A high-ranking Cambodian Mine Action and Victims Assistance Authority official is attempting to have Siem Reap Provincial Court drop charges against the owner of the Cambodian Landmine Museum.
Museum owner Oeun Yeak, also known as Akira, and directors Heanh Sokunthea and Oeun Yun are on bail while facing illegal weapons charges after a fire at the museum led to an explosion in August.
Since then, police have closed the museum for lacking proper permits to store and display unexploded ordnance. Nine bombs, 15 mines, 325 bullets and other explosives were confiscated following the closure.
Ly Thuch, vice president of CMAA, said during a Cross Talk discussion with Khmer Times yesterday that his officials visited the court on Tuesday to submit a request letter.
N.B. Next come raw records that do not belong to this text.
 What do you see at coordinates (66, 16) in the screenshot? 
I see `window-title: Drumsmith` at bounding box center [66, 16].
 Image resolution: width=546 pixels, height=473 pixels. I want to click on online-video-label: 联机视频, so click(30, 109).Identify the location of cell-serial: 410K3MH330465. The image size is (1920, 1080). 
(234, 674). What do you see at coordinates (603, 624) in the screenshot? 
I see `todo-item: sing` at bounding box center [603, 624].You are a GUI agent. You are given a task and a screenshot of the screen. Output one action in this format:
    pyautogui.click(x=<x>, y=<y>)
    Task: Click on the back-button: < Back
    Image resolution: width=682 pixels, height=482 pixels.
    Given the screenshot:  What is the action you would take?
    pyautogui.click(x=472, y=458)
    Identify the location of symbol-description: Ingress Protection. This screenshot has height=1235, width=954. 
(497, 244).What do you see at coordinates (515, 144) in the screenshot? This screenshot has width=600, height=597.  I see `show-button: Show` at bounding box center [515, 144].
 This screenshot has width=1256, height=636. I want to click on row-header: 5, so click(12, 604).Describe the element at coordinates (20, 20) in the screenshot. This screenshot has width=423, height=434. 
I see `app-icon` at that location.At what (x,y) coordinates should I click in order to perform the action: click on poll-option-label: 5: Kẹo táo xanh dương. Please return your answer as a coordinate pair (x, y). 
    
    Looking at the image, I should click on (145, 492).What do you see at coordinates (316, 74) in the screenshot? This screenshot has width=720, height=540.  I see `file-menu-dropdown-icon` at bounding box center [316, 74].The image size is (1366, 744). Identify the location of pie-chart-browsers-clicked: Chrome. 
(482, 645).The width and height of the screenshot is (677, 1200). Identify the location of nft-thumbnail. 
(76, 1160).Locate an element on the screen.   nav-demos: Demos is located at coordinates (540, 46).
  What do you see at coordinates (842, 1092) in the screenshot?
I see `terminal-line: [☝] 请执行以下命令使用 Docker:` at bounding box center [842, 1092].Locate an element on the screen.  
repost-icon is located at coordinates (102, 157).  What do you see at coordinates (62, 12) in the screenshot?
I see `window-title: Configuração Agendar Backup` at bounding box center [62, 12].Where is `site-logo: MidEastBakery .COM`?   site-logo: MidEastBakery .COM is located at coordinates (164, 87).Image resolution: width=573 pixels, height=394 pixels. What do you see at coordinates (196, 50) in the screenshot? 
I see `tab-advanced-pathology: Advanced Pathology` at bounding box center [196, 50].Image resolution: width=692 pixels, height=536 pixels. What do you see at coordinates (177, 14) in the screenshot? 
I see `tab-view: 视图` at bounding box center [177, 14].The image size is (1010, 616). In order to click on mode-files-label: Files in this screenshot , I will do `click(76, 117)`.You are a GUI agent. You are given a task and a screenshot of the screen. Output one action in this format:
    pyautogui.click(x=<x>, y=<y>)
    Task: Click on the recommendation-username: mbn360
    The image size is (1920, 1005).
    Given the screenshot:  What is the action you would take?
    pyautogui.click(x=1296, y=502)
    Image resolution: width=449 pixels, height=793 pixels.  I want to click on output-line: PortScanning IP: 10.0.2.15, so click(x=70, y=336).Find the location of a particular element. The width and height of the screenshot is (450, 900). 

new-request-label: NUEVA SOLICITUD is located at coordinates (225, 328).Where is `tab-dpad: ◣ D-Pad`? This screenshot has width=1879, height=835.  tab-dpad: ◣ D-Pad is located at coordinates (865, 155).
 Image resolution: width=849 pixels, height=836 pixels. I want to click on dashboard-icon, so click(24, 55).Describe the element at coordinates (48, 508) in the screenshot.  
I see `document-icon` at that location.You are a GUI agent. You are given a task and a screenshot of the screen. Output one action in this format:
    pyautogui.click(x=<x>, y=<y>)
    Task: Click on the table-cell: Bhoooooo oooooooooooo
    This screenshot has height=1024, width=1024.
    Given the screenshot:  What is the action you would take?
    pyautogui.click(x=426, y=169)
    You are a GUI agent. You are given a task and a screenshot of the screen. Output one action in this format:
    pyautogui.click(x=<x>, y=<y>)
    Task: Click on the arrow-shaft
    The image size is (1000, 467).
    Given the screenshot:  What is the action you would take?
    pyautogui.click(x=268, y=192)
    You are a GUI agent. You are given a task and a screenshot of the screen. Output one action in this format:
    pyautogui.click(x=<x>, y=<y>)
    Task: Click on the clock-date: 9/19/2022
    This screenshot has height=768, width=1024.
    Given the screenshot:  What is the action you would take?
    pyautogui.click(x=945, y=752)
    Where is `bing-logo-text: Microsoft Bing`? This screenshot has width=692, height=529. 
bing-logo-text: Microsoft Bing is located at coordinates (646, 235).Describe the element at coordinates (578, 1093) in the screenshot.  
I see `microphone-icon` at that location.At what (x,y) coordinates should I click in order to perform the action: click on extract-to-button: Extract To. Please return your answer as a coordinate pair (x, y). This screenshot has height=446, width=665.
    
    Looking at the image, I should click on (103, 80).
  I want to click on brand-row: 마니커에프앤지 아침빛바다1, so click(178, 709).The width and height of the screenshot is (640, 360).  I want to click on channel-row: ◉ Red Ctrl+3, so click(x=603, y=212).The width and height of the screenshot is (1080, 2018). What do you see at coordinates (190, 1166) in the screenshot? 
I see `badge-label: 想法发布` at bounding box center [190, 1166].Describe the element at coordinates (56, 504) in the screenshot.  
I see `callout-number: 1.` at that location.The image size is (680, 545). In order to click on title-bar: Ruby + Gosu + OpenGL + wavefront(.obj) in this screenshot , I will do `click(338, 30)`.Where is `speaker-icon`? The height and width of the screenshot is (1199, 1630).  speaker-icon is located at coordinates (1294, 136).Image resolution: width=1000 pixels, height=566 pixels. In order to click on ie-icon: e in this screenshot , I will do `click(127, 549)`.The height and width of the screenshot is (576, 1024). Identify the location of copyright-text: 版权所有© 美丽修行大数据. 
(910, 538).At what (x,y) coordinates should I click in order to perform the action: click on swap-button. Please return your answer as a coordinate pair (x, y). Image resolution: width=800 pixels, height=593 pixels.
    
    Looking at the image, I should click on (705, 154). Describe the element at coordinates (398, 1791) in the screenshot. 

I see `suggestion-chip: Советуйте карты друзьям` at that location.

“We have been coordinating with the provincial court and local authorities to re-open the museum. I think that the museum will begin operating again soon,” Mr Thuch said. “Akira is a hero of Cambodia. He made the country known to the world. We respect and admire his work and CMAA is obliged to guarantee that his museum operates lawfully.”
He added that he is also requesting provincial authorities to reopen the museum as soon as possible and return seventeen children currently under the care of the provincial social affairs department to the museum. The children were being cared for by Mr Yeak and were taken into state custody after his arrest.
Mr Yeak is a former Khmer Rouge child soldier who worked as a deminer and the museum’s curator. His devotion to demining and care for young victims of landmines garnered him the title CNN Hero by the cable news channel in 2010.
Yin Srang, a provincial court spokesman, yesterday said the court has not received the request letter, noting that the case is still on-going.
“The court has not decided yet, we have not officially received the letter,” Mr Srang said. “Let’s wait and see.”
Chhuoy Sopheak, a defence lawyer for the three accused, said he was pleased to hear that the charges filed against his clients could soon be dropped.
“Of course, I am happy to know that the charges could be dropped and the museum will be permitted to re-open soon,” Mr Sopheak said.
Sous Narin, a provincial researcher with rights group Adhoc, said that the group has struggled to contact Mr Yeak.
“We had requested to see him while he was in jail, but a judge did not permit us,” Mr Narin said. “After he was released [on bail], we could not find him. We feel like the case itself has irregularities that the authorities and the court tried to hide.”